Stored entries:
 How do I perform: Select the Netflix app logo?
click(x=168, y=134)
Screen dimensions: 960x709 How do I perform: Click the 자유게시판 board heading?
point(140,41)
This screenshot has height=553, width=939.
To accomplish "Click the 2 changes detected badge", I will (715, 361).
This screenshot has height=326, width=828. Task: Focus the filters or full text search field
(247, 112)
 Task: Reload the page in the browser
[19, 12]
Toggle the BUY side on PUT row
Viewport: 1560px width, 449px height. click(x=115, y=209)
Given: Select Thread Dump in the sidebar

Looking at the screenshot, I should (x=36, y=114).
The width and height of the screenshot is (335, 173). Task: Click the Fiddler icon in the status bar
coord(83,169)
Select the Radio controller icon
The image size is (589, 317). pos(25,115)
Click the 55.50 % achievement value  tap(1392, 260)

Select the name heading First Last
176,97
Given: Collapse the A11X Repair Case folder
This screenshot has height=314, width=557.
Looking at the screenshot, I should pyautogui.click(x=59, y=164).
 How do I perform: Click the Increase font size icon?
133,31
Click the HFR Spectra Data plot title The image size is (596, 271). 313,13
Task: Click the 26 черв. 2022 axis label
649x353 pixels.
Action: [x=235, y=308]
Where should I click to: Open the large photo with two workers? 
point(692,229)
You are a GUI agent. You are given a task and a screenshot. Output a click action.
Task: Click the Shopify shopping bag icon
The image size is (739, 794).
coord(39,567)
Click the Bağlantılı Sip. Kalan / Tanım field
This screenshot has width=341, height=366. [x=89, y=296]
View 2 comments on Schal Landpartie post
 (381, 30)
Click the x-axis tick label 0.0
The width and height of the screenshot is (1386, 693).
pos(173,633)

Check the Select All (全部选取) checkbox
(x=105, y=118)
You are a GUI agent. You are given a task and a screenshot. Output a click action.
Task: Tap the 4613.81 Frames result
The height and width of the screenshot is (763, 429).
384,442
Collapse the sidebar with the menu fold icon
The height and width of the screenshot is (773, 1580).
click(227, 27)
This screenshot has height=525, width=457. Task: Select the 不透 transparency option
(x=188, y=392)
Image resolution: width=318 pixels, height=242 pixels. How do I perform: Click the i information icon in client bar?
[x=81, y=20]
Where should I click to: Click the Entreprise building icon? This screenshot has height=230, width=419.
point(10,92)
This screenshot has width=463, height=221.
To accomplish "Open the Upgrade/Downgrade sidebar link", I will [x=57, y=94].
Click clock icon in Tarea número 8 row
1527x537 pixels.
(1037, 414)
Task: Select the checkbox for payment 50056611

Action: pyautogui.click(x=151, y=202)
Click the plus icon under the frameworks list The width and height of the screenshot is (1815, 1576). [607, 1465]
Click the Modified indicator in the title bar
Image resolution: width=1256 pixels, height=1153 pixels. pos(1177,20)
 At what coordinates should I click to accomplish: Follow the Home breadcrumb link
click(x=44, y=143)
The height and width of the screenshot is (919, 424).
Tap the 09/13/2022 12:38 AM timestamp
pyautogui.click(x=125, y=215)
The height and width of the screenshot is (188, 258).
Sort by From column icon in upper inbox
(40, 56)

EXERCISE GOAL: Write down again the exact lines running from the beginning of the data to the line containing "Given: Collapse the A11X Repair Case folder", with both ends included.

EXERCISE RESULT:
 How do I perform: Select the Netflix app logo?
click(x=168, y=134)
Screen dimensions: 960x709 How do I perform: Click the 자유게시판 board heading?
point(140,41)
This screenshot has height=553, width=939.
To accomplish "Click the 2 changes detected badge", I will (715, 361).
This screenshot has height=326, width=828. Task: Focus the filters or full text search field
(247, 112)
 Task: Reload the page in the browser
[19, 12]
Toggle the BUY side on PUT row
Viewport: 1560px width, 449px height. click(x=115, y=209)
Given: Select Thread Dump in the sidebar

Looking at the screenshot, I should (x=36, y=114).
The width and height of the screenshot is (335, 173). Task: Click the Fiddler icon in the status bar
coord(83,169)
Select the Radio controller icon
The image size is (589, 317). pos(25,115)
Click the 55.50 % achievement value  tap(1392, 260)

Select the name heading First Last
176,97
Given: Collapse the A11X Repair Case folder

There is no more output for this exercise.